Civil, construction and environmental engineering Assistant Professor Simon Laflamme and his former Massachusetts Institute of Technology (MIT) thesis supervisor, Professor Jerome Connor, recently co-authored a textbook on structural motion engineering.
The book, aptly titled “Structural Motion Engineering,” reviews formulas and theory based on several topics: calibration of the stiffness of structural columns and beams, passive damping systems, active damping systems, and semi-active damping systems to control for structural motion.

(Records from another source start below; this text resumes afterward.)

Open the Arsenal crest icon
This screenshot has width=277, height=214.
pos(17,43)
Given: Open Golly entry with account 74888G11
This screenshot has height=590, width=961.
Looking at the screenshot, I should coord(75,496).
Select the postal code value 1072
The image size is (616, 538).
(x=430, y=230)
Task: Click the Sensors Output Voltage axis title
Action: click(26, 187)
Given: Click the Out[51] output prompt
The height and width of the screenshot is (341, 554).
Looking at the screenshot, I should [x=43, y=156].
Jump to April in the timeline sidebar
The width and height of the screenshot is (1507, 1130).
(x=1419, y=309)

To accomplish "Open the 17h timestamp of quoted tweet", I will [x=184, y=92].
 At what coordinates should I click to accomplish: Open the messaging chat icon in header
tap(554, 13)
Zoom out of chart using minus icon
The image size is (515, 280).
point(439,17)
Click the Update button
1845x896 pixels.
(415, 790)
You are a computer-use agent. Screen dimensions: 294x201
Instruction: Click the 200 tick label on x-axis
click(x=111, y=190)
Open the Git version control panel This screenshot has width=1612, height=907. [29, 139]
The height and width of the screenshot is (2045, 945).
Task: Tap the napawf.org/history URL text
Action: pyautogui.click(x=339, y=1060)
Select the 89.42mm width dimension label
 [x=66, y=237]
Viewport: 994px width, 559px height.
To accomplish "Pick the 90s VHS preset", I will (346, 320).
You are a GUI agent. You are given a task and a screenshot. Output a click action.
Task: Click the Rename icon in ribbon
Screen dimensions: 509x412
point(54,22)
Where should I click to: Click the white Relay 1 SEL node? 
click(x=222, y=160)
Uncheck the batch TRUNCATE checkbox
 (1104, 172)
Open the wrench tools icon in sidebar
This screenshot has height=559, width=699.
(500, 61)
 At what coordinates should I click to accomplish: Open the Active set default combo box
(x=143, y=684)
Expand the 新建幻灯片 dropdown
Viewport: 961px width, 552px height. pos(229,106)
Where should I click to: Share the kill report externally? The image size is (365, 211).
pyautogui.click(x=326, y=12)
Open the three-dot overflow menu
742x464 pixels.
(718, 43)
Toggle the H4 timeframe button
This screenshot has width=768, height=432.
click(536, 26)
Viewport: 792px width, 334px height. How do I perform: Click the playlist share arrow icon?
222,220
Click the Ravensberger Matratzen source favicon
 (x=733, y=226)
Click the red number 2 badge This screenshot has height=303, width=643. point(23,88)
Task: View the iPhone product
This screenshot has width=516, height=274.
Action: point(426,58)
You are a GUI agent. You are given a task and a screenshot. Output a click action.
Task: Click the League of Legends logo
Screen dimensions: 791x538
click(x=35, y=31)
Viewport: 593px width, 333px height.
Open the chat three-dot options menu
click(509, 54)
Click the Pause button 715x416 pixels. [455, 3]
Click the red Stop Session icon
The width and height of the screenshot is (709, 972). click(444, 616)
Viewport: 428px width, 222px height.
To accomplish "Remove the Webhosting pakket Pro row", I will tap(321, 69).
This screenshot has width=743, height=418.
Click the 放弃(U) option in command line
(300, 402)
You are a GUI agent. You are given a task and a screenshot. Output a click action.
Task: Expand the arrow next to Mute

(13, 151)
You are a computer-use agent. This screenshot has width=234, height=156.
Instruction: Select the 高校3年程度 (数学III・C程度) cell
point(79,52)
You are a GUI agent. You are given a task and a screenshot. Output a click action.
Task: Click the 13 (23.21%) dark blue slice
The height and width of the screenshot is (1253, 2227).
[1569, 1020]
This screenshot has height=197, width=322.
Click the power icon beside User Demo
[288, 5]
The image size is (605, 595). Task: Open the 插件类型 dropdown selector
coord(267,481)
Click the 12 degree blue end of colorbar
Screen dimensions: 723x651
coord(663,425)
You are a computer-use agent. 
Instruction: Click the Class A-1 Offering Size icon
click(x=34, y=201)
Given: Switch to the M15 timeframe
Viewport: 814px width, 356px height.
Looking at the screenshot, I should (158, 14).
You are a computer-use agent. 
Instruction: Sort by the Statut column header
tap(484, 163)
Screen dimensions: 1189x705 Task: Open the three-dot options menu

“The future of structural design lies in a motion-based approach,” Laflamme said. The strength-based approach, which considers load capacity of a structural system, is a traditional design method; however, with progress in construction techniques and materials, structures are becoming more flexible, and structural motion (from wind and earthquakes, for example) is becoming a critical, often governing aspect in design.
“Constructing lighter structures typically is economical, but these structures are prone to vibrations,” Laflamme said. “It results in a need to suppress these vibrations directly through the structural design phase.” The goal is to make buildings safer and more comfortable for occupants, he said.
The textbook will be used in MIT structural engineering courses this fall. Laflamme plans to develop an Iowa State course based on the book in the foreseeable future.
Laflamme earned a civil engineering doctorate at MIT in 2011, where he completed his dissertation, under Connor’s direction, on the control of large-scale structures with large uncertainties.